### Text for analysis:
Great ResignationClimate ChangeLeadershipInflationUkraine Invasion

Blizzards Aren’t an Excuse to Slack Off at Home

March 14, 2017, 1:37 PM UTC

The Leadership Insiders network is an online community where the most thoughtful and influential people in business contribute answers to timely questions about careers and leadership. Today’s answer to the question, “What are your strategies for staying effective while working remotely?” is written by Dan Schawbel, author of Promote Yourself and Me 2.0, and research director at Future Workplace.

The advent of collaborative technologies, globalization of business, and desire for flexibility has created the remote workplace. Now with a variety of portable devices, employees can work from anywhere at anytime. This is especially relevant on days like Tuesday, with Winter Storm Stella descending on the U.S. East Coast and devastating work and travel with blizzard conditions.

In this telecommuting culture, work has become less about where you are and more about what you do, how you do it, and the results you generate for your company. A new global study by my company, Future Workplace, and Polycom found that nearly three out of every four employees say their company offers flexible work, and about a third telecommute regularly. An entire 79% of employees said they work with at least one person who isn’t based in the same office as them. In addition, most employees have their closest work friend in a different office location, proving that they are able to maintain relationships regardless of location.

### Aim of the exercise:
In the article on working remotely, what percentage of employees said they work with at least one person who isn't based in the same office as them? The rows come from a different source than the article above.

### Data extract:
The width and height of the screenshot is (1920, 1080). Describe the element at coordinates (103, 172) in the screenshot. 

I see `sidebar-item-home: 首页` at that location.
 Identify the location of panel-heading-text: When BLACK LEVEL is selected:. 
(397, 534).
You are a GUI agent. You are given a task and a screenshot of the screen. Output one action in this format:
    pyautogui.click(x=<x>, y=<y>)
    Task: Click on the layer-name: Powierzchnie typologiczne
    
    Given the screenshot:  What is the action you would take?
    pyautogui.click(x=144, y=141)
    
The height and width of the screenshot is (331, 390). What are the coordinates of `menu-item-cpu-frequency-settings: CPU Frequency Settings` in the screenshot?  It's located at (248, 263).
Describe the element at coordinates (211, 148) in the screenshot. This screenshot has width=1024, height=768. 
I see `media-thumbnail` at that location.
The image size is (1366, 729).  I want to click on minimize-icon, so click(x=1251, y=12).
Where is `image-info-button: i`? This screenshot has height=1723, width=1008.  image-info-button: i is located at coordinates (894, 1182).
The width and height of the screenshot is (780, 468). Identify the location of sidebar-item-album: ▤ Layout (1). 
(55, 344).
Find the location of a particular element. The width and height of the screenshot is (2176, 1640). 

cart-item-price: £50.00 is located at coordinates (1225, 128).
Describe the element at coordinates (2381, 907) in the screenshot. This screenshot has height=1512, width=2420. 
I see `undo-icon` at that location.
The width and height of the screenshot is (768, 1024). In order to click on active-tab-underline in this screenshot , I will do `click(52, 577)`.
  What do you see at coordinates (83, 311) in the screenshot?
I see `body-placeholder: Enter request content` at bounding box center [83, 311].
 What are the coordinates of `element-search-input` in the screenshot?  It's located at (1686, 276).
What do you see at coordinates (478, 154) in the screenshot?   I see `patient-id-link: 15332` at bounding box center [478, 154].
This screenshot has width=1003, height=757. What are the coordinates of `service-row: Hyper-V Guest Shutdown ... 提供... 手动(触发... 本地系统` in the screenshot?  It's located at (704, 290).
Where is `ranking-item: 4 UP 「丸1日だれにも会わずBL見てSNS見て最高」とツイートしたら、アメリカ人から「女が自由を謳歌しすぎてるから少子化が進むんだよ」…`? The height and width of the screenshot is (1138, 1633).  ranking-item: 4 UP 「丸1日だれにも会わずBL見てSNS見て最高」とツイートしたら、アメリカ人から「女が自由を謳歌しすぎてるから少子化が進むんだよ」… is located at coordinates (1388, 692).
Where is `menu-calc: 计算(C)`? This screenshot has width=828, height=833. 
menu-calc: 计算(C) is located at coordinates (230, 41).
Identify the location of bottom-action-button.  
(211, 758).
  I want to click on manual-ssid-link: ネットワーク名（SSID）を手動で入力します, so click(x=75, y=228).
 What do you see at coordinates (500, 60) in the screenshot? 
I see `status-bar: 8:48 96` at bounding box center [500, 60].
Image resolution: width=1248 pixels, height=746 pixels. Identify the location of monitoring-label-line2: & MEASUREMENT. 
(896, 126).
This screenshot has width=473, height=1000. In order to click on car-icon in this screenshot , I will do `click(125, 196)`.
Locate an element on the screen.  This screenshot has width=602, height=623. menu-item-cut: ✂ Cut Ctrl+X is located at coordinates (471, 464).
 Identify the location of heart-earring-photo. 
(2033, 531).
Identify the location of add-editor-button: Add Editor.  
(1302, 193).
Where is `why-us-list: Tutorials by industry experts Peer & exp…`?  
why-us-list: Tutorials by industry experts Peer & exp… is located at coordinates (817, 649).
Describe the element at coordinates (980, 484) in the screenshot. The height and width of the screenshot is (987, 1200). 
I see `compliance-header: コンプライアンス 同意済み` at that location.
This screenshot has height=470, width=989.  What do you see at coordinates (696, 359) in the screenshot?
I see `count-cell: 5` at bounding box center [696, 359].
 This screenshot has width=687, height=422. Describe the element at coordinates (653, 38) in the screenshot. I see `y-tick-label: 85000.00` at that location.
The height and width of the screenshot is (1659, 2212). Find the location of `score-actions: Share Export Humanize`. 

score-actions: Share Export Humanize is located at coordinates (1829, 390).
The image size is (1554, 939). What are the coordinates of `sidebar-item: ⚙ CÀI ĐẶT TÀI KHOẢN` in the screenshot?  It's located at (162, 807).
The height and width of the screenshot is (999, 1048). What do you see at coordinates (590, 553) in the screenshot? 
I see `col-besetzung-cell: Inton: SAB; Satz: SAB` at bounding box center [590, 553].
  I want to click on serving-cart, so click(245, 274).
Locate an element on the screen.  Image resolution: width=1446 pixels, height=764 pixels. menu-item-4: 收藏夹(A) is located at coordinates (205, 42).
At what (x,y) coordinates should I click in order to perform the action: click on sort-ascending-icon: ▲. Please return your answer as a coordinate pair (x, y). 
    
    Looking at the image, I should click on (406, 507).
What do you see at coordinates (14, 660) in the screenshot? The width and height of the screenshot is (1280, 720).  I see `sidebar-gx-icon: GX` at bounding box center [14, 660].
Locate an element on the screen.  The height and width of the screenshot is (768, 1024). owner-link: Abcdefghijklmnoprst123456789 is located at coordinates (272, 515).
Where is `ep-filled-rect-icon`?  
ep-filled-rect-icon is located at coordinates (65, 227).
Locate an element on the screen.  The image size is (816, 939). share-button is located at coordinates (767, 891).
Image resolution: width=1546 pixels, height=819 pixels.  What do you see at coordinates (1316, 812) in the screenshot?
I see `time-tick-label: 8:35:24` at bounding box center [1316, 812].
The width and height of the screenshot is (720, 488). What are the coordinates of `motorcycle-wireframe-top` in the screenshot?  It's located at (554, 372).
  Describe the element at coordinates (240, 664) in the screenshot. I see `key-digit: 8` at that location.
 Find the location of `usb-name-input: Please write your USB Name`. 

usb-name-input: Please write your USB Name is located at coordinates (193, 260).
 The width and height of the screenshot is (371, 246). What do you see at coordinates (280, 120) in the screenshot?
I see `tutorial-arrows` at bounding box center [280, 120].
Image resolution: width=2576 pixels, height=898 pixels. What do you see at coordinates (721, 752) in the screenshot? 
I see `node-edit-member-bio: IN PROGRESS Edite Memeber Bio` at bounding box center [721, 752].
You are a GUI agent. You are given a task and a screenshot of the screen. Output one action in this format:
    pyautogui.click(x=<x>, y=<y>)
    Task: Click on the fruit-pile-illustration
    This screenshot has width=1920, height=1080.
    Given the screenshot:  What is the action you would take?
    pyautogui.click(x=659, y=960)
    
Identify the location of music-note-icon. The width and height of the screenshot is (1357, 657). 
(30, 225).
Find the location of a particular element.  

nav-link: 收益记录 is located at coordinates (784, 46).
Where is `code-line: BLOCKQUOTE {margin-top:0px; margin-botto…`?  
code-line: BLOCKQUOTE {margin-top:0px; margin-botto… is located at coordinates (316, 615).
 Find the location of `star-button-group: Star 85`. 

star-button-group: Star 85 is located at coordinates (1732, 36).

### Response:
79%